The incidence of wound infection in our suture and staple groups is similar to the incidence reported in other studies (5.5–19.2%)[21-25]. We observed sutures to be associated with significantly lower incidence of wound infection than staples. One reason may be that subcuticular sutures allow greater blood flow to cutaneous wounds, which promotes wound healing. One study using infrared laser Doppler flowmetry to calculate blood flow to abdominal incisions in patients after closure with staples, mattress sutures, or subcuticular sutures found postoperative blood flow to be highest in the subcuticular suture group[26]. Those authors suggested that staples and mattress sutures can cause tissue ischemia, perhaps because their closure area affects a greater skin area. In the current study, subcuticular sutures had a bite of 15–25 mm from the skin edge, with the needle introduced at the dermo-epidermal junction[27]. This effectively brings together the dermo-epidermal junction and dermis, both of which contain capillaries, type IV collagen, and fibronectin, all of which are essential for wound healing[28,29].

We also observed significantly lower incidence of wound separation in the subcuticular suture group than in the staple group. We chose 4/0 PDS II as the material for the subcuticular sutures[30] because it retains 74% of its tensile strength for up to two weeks and 50% after four weeks. Our results support the idea that this suture is effective for closing wounds requiring prolonged tensile strength following hepatectomy.

Our multivariate analysis identified the following risk factors of wound infection after hepatectomy: advanced age, increased preoperative body mass index, decreased preoperative serum albumin, and skin closure with staples.
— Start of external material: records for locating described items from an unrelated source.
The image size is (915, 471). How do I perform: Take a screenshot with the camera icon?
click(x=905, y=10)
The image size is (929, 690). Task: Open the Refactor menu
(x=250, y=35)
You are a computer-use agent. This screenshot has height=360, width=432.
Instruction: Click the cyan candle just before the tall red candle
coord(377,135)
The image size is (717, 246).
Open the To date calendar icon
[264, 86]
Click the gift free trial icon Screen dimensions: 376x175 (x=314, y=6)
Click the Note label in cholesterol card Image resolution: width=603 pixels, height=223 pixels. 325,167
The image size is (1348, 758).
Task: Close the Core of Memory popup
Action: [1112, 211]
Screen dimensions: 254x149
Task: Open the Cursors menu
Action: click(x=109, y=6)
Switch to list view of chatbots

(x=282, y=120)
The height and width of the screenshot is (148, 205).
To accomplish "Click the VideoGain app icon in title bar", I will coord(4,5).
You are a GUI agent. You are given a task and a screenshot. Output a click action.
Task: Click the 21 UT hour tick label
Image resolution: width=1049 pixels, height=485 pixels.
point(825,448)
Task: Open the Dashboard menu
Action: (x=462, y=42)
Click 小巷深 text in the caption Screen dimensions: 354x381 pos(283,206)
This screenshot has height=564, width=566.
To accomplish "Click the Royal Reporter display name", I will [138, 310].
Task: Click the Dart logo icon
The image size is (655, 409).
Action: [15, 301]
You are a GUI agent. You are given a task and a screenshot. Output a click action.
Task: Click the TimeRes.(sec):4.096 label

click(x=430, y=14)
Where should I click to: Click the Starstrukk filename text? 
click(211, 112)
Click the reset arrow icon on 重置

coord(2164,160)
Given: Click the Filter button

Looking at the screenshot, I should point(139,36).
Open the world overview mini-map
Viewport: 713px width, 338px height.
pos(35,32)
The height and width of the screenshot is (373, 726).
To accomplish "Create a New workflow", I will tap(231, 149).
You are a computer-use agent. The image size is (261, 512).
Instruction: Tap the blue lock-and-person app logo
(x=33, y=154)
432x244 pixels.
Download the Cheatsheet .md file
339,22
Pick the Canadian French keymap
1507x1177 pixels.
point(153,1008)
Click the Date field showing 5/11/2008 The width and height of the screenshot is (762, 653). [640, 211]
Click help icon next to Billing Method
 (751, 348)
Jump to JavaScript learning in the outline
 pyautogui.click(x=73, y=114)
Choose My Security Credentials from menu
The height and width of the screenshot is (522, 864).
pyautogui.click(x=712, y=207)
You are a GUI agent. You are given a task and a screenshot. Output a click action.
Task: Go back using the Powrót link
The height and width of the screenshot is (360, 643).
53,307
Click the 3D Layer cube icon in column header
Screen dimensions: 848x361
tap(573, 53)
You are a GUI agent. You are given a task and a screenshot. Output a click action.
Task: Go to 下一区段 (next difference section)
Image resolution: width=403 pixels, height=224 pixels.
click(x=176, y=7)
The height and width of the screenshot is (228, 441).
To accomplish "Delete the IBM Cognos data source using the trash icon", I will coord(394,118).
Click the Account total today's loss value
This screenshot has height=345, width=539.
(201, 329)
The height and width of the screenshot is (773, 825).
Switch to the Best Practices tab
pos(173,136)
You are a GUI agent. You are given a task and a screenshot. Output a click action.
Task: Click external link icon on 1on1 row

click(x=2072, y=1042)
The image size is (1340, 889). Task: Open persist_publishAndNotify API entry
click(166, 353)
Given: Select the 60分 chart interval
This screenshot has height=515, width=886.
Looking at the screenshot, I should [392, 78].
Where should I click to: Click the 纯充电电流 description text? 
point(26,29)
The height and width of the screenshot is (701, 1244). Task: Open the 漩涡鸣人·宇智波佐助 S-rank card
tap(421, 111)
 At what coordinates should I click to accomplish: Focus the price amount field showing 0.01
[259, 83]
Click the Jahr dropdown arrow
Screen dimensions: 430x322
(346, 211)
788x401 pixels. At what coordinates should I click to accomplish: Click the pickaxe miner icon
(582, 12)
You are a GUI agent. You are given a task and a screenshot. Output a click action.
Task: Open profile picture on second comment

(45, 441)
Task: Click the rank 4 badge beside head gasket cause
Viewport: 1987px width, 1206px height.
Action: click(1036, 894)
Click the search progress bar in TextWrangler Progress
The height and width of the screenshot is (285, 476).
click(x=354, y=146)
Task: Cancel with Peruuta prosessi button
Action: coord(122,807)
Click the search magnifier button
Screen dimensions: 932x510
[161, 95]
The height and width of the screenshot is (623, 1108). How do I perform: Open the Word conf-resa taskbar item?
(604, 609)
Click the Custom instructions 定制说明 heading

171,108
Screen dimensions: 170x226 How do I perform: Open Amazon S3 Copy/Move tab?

Several of these factors and others have been linked to wound infection following other types of surgery: advanced age[22], body mass index[21], increased operative time[23], use of silk sutures[23], increased blood loss[22,31], postoperative complications, hyperglycemia[21], and bile leakage[21,23]. Other work has also implicated that perioperative smoking cessation intervention reduces wound infections[32]. Thus smoking may not largely contribute to our results because smoking was banned throughout the hospital stay and respiratory inhalation therapy was given before hepatectomy. Other studies on risk factors of postoperative wound infection have not systematically examined or even reported the method of skin closure, so it is difficult to compare our results with theirs. Future work may wish to examine whether risk factors differ among different patient populations.

The current study contains several limitations that may affect the results and conclusions. First, we did not assess patient satisfaction, patient preference or potential overall effects on the healthcare system, including actual treatment costs. Second, we emphasize that some aspects of the ERAS approach in this study are not widely practiced, such as the use of a nasogastric tube, prophylactic perioperative antibiotics, or post-hepatectomy peritoneal drain. These procedures were standard practice in our hospital at the time of our study. Future work should clarify whether our results are also valid for ERAS approaches that differ from the procedures applied here.

Despite these limitations, the current study provides the first evidence that subcuticular suturing may be more effective than staples for HCC patients undergoing hepatectomy within an ERAS approach.